But time and again in those anecdotes you will see how Harlan Ellison stood up for himself and other writers. He was not about to let writers be disrespected, dismissed, and above all, be unpaid. And he backed up this attitude in word and deed: do not underestimate the writer.

Seriously, in D&D terms, Harlan Ellison is the person you bring up when someone muses whether bards could ever be dangerous.

Dungeon Master (DM): You see a bard standing in your way. He has pulled out his lute.
Player One: A bard?!?
Player Two: I unsheathe my sword
Player Three: Seriously, DM? We’re ready for a Tiamat-level monster and you–
DM: The bard starts playing his lute. He steps into the light. It’s Harlan Ellison.
Player One: @#$%!
Player Two: I lower my sword and back away slowly
Player Three: I toss him a couple gold coins and say, “Semper reddere scriptor.”

If you’ve only known Ellison for his excellent work in television (Star Trek, Twilight Zone, Outer Limits), I urge you to seek out some of his other works. The short stories ” “Repent, Harlequin!” Said the Ticktockman” and “I Have No Mouth, and I Must Scream.”

I also have a certain fondness for his 1987 graphic novel anthology with Ken Steacy, Night and the Enemy.

 

I’ll leave with the author in his own, not-safe-for-work words, regarding paying the writer:

R.I.P. Harlan Ellison. I mean, I don’t think it’s your style, but R.I.P.

Ursula K. LeGuin, RIP

88 years is no small feat, but when my wife and I talked, we agreed, it would have been nice to see Ursula K. LeGuin, who passed away last week, reach a hundred.

Far and beyond the worlds she created was her perspective: on writing, being a writer, and, well, managing to live this crazy life and perhaps make it a better place while being a writer.

I only discovered her work later in life –which is all the more unforgivable when you realize she taught at my college briefly– but nevertheless, the books were there, waiting.

The first book I read, The Dispossessed, is not one of the most mentioned, though evidently well received when it came out. Here was a great science fiction novel not only full of worldbuilding, but also woven together with an elegant literary device playing with time — all the while not only exploring the concepts of anarchy and capitalism, but also how mathematicians and physicists think. It’s hard to explain how the book affected me so personally. It is neither melodramatic nor maudlin nor close to my own experiences. And yet, the impact is visceral.

From reading the remembrances from across the globe, I’m not the only one who made such a deep connection to her works:

I would be remiss if I didn’t also pass along a link one of my brothers shared: her receiving a lifetime achievement award at the National Book Awards in 2014:

The loss is real. But the books are there, waiting.

TCM’s Verklempt Video, 2017 Edition

Turner Classic Movies (TCM), always releases their end of year remembrance a couple weeks early. Then they update it in case someone passes near the end of the year. I don’t care. I watch both versions.

Even if you don’t recognize everyone, there’s always plenty to make you wistful… and remind you that a certain film or three is worth re-watching.
——————
■ **GIVEN EXERCISE 1**:
According to the remembrance post, why does Turner Classic Movies update its end-of-year remembrance video? Answer in one to three sentences.
■ **GIVEN EXERCISE 2**:
Continue the remembrance post after its final sentence, keeping its tone.
The records that come next are separate material, unrelated to the remembrance post.

[Records]
——————
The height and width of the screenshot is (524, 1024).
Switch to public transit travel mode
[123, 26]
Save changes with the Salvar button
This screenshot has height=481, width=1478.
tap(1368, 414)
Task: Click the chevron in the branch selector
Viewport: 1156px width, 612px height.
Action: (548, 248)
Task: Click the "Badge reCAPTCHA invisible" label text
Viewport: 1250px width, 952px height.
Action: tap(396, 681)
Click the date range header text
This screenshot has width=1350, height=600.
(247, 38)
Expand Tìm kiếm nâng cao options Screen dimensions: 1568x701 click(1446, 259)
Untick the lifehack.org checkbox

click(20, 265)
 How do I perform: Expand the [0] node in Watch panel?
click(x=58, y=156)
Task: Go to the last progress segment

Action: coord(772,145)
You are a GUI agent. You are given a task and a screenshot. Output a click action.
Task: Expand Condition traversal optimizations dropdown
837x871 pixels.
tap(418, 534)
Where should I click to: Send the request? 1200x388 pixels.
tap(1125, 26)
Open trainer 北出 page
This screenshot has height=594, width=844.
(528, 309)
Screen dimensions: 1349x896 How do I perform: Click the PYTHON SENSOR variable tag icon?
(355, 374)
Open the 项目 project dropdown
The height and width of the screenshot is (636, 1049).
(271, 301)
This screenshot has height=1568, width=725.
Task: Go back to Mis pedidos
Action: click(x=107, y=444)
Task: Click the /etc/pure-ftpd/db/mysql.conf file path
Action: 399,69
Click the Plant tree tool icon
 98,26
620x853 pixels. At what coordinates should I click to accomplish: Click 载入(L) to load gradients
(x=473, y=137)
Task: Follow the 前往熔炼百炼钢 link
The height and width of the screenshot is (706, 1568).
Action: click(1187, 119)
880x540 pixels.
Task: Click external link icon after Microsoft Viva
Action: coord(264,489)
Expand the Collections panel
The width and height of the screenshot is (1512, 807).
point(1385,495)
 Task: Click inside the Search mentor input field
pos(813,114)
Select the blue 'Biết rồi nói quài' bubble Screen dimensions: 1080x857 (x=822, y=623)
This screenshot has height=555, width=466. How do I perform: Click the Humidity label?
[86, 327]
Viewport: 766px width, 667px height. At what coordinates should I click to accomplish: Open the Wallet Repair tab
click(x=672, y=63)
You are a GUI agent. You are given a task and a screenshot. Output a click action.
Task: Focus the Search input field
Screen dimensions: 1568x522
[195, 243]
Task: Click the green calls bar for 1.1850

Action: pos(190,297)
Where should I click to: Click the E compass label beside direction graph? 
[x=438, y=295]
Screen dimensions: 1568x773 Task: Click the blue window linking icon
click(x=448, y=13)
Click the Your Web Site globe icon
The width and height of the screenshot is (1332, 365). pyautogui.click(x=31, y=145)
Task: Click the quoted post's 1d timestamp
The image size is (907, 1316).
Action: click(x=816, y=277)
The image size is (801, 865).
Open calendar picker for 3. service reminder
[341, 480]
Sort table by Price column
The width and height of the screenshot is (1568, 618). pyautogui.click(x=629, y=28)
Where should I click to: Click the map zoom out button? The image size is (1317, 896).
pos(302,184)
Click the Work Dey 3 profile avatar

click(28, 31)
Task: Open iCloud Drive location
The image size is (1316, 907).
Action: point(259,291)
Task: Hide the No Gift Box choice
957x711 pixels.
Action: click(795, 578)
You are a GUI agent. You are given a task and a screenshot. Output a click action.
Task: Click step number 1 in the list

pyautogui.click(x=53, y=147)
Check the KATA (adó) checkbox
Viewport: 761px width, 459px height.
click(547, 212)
——————
■ **TASK RESULT 1**:
Turner Classic Movies releases its end-of-year remembrance a couple of weeks early. It updates the video afterward in case someone passes near the end of the year.

■ **TASK RESULT 2**:
Verklempt, right? And of course, they nailed the landing.

Many, Many Bewildered (and Sad) Breakfast Faces: RIP, Sam Shepard

There will be a general lack of toast in the neighborhood this morning. And by “toast” I mean theater-related joy. And by “the neighborhood,” I mean “American theater.” And by “this morning,” I mean… well, I don’t know how long, but it’ll be longer than a morning.

Actor, playwright, and director Sam Shepard has died at the age of 73.

I first learned about it in a piece in Broadway World, which is worth checking out. You can also read about his life and work in:

Many of us picked up this book yesterday and leafed through it.

I’m not the only one of my generation of theater folk who feel this loss on a personal level. There are many playwrights like Shakespeare or Pinter or Wilson of whom I’ve either read or performed or seen productions of nearly all their works. But Sam Shepard is somewhat different.

Shepard has a distinct, American voice that resonated with so many of us. It was years since I had read or seen all of Kaufman and Hart. It would be years before I would connect with the work of Eugene O’Neill (that’s another tale). Sam Shepard was alive now and pushing his creations out into the world, where we too were training and working to make our marks.

Decades before Neil Gaiman was to tantalize us with his tales of American Gods, Sam Shepard was constructing a uniquely American mythology with plays that were simultaneously gritty and real, yet surreal and absurd. His characters often lived on the edge of society and frequently violated societal norms. There were no gods so much as forces of nature and Fate that his fabulously flawed characters would contend against when they weren’t fighting with one another.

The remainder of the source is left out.